A Dud defined: A dud is all of the above that didn’t go boom. Now, enter the ordnance, the grenade. And enter then, the dud hand grenade story. Officially also – “DUD-a thrown grenade that failed to detonate after the expected fuze time has elapsed.”
As I said, artillery troops were always out on the northern ranges, blowing all kinds of stuff up. And a small percentage are duds. As the later investigations discloses – One fine morning, out on a said field, a young private stumbled upon what appeared to be a very old hand grenade. He closed in on it and looked it over. No pin. No lever. Hmmmm. A dud, he presumes. What fun!
He threw some rocks at it. His buddies giggling nearby. Nothing. Deadness. He hit it with a stick. Then he kicked it and jumped back. It bounced across the rocky, dry terrain. He picked it up, tossed it up and down a few times and then stuck it in his jacket pocket. What a coup. What a toy.! A dud grenade!
The unit took a long, one-hour bouncy ride in the back of a deuce-and-a-half truck. The private pulled the grenade from his pocket and declared to those around him, “Look what I found!”
The others leaned away, aghast. But it became clear by his manipulations and juggling, it had to be a dud.
Once at their multi-story barracks building, they bailed out of the trucks, unloaded and hit the showers. The private went to his multi-person quarters and tossed the grenade on his bunk.
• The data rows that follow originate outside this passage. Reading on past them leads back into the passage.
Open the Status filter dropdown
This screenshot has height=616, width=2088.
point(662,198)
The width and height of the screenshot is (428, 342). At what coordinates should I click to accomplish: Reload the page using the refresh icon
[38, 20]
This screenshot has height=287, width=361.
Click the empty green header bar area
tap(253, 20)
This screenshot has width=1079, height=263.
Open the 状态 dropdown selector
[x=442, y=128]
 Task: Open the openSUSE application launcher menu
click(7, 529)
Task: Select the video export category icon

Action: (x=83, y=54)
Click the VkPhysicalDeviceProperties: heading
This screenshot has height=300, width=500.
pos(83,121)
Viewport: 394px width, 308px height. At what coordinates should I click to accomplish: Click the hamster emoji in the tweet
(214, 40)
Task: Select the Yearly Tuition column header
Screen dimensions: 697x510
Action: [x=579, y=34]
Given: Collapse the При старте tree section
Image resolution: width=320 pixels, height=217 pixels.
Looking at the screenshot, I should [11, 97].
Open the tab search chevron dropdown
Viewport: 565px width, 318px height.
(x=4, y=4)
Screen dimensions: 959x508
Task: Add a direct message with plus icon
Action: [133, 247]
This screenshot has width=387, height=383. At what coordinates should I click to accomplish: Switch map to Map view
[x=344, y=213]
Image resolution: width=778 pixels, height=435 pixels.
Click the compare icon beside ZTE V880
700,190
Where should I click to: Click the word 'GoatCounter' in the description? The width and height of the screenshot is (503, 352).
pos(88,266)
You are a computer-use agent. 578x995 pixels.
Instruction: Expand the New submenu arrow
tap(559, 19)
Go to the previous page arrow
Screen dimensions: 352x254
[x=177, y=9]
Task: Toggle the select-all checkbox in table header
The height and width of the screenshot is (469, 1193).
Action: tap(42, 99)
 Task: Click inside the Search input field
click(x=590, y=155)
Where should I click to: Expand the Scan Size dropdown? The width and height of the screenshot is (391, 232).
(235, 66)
He combed his wet hair, got in casual clothes – civvies – picked up his dud grenade and walked to the day room (TV, pool tables, a rec room, etc.) for some fun and games with his new toy.
He got to the day room door and peeked in. He saw many of his friends day-rooming about in there. Some were with him on the training day, and some not.
“GRENADE!” he yelled. He tossed the dud grenade into the middle of the room, then he ducked back into the hall, just for effect. Big joke.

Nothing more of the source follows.